- Theatrical release poster
- Directed by: Jack King
- Story by: Carl Barks Jack Hannah
- Produced by: Walt Disney
- Starring: Clarence Nash
- Music by: Paul Smith
- Color process: Technicolor
- Production company: Walt Disney Productions
- Distributed by: RKO Radio Pictures
- Release date: November 5, 1943;
- Running time: 7 minutes
- Country: United States
- Language: English

= The Old Army Game =

1943 Donald Duck cartoon

The Old Army Game is a 1943 World War II cartoon starring Donald Duck that was produced by Walt Disney and distributed by RKO Radio Pictures.

==Plot==
Sergeant Pete inspects a camp at night, taking note of the varied snores coming from the sleeping soldiers' barracks. When he hears a snatch of snoring repeat itself, he enters one building and finds a phonograph playing the sound effects from a record that has begun to skip. Donald's bunk and several others are occupied by dummies, making Pete realize that the men and duck have gone AWOL.
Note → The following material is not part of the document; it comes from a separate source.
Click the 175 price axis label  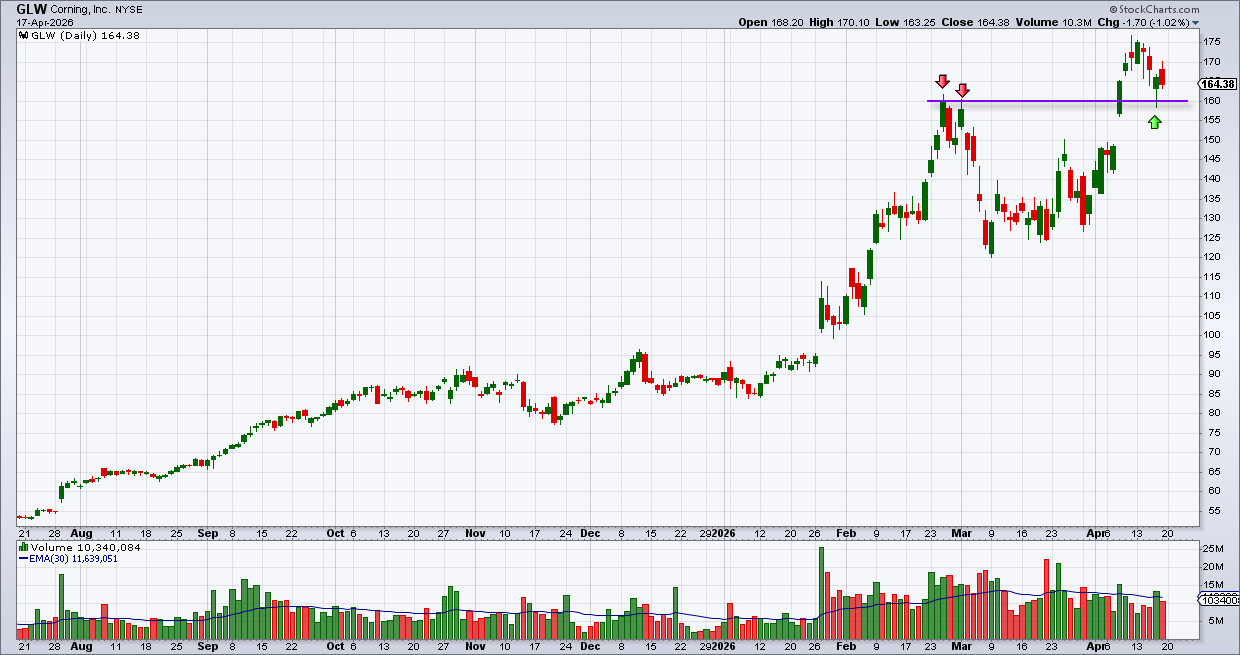click(x=1212, y=42)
Donald hitches a ride back to camp and sneaks past the guards and into his barracks, settling down in his bunk without seeing that Pete is already there. Once Donald takes notice, he runs out and hides under one of three boxes, mixing them up to fool Pete. Pete checks the boxes repeatedly but fails to find Donald, then kicks the box in which he is hiding across the compound. It slides across the top of a bladed fence and splits in half; Donald, landing in a waist-deep hole, thinks that he too has been cut apart and begins to cry. Pete catches up to him and also starts to cry when he takes in the situation, and Donald takes his pistol and attempts to shoot himself. When Pete urges him to do it behind some nearby bushes, Donald crawls out of the hole and sees that his lower half is still intact. He is relieved, but Pete becomes furious at the deception and begins chasing him down the road. They slow their pace upon finding a sign marked with a speed limit of 35 miles per hour, the music slowing as well, and the chase continues as the cartoon ends.

==Voice cast==
- Donald Duck: Clarence Nash
- Pete: Billy Bletcher

==Home media==
The short was released on May 18, 2004, on Walt Disney Treasures: Walt Disney on the Front Lines and on December 6, 2005, on Walt Disney Treasures: The Chronological Donald, Volume Two: 1942-1946.